Renvoyés en Italie, déjà de retour à Poitiers

Le 24 avril dernier, la préfecture de la Vienne a renvoyé cinq demandeurs d’asile en Italie, par avion spécial depuis Poitiers-Biard. Quatre d’entre eux sont de retour. Salomon (*) témoigne de son périple ubuesque.

Steve Henot

Le7.info

Ils pensaient « pointer » au commissariat de Poitiers, comme d’habitude. Mais ce 24 avril, Salomon et quatre autres demandeurs d’asile ont été expulsés de Poitiers par avion, depuis l’aéroport de Biard. Direction Bologne, en Italie, pays par lequel ils sont entrés dans l’Union européenne.

Comme l’a indiqué la préfecture de la Vienne, dans un communiqué, « la réadmission s’est réalisée dans le cadre de l’application du règlement « Dublin III ». « Ces demandeurs d’asile étaient assignés à résidence, dans l’attente de l’organisation de leur transfert vers l’Italie, seul Etat membre responsable de leur demande au regard du règlement « Dublin ». » Mais le retour rapide, ces derniers jours, de quatre des cinq migrants à Poitiers interpelle sur l’efficacité de cette mesure. Et interroge sur sa brutalité.

Rien à manger ni nulle part où dormir

Tout s’est passé très vite. Trop vite même pour Salomon. Ce jour-là, « j’ai appris que l’Italie était d’accord pour me reprendre, se souvient le jeune Nigérian, la vingtaine. Là, je n’ai pas compris. Je n’étais pas prêt à partir. Je voulais appeler un ami pour qu’il m’amène des affaires au commissariat, mais on me l’a refusé. Je n’ai pas voulu signer leur document. De toute façon, on m’a dit que ça ne changerait rien. Quand nous avons commencé à dire non, les policiers nous ont menottés et ont pris toutes nos affaires, tout ce que l’on avait dans nos poches. L’un d’eux nous a même filmés avec son téléphone en riant. » Dans le jet affrété pour les acheminer jusqu’à Bologne, les migrants sont restés les poings liés durant toute la durée du trajet.

A leur arrivée en Emilie-Romagne, « les policiers qui nous ont accompagnés dans l’avion se sont excusés de ce qu’il nous arrivait et nous ont dit que ce n’était pas personnel ». Sur place, Salomon est accueilli sous un pont par des Bangladais, qui lui donnent vêtements et couvertures. A la préfecture, il ne trouvé personne. « Je suis arrivé, je n’avais rien à manger ni nulle part où dormir... Alors que l’on m’avait dit que j’étais attendu ! » Le lendemain, on lui fait comprendre que l’on ne peut rien pour lui. « J’étais dégoûté.
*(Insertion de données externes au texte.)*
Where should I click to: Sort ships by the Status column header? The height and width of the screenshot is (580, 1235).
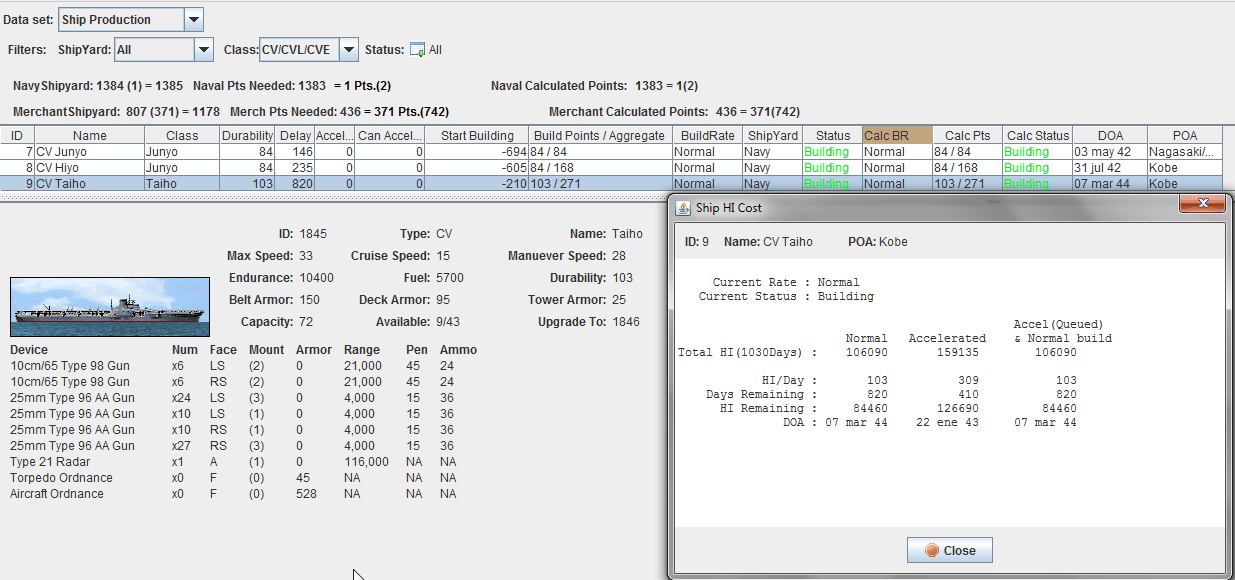click(831, 135)
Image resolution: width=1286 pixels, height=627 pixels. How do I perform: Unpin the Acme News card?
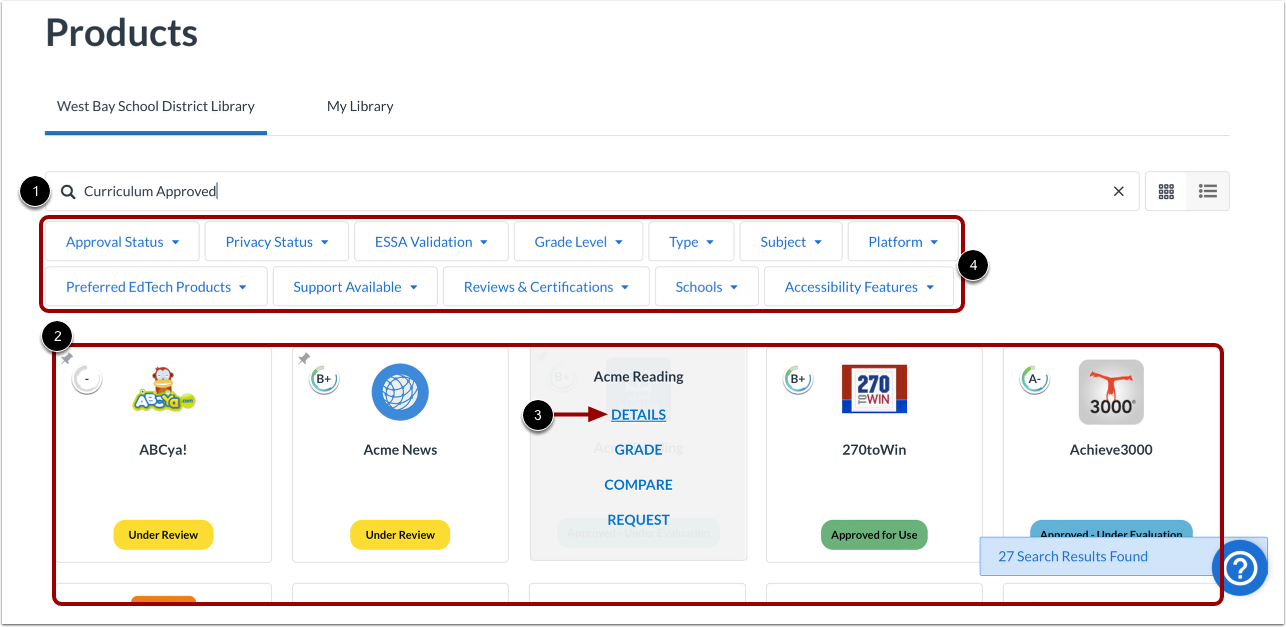pos(303,357)
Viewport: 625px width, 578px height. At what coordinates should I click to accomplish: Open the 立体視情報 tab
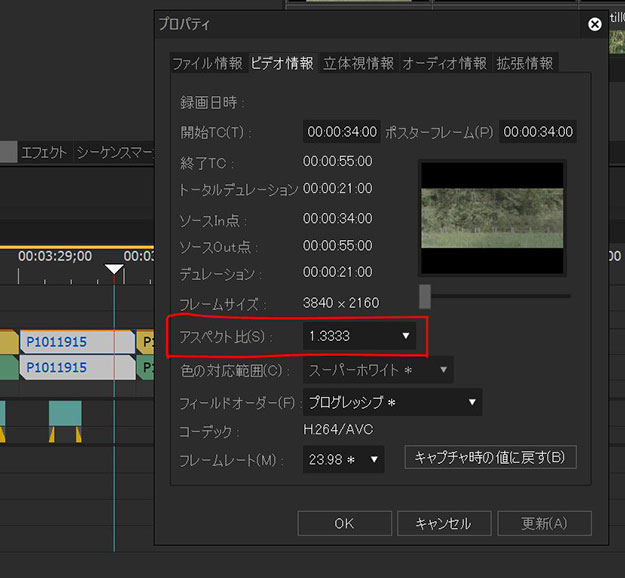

Dans le train vers Rome, le seul conseil que les policiers m’ont donné, c’était de mendier… Jamais de la vie ! »

Cinq heures de marche dans la neige

Pour survivre, il se résout à faire les poubelles, à contrecœur. Une détresse dont il a honte. « Je n’avais jamais fait cela auparavant… Je ne mens pas. Je le jure, je le jure ! » Au bout de deux jours dans la rue, sans ressource, Salomon décide de retourner en France avec d’autres migrants, par la frontière franco-italienne. A Montgenèvre, dans les Hautes Alpes, ils croisent la route d’une vingtaine de militants de l’organisation d’extrême-droite Génération identitaire, lesquels les empêchent de rallier l’Hexagone. « Ils nous disaient « No road, no road ! », puis allaient ensuite nous signaler à la gendarmerie. » Avant qu’une échauffourée n’éclate, Salomon et d’autres sont raccompagnés dans une église de Claviere, une petite commune du Piémont (212 habitants).

Mais le petit groupe de migrants est bien décidé à traverser la frontière, quitte à passer par les montagnes sous un mètre de neige. Conscients du danger qu’ils encourent. « Quand tu n’as rien à manger, cela te donne le courage d’y aller. » Ils attendent la nuit, tard, pour s’assurer d’échapper à la vigilance des gendarmes et des « patrouilles » de Génération identitaire. Avec succès.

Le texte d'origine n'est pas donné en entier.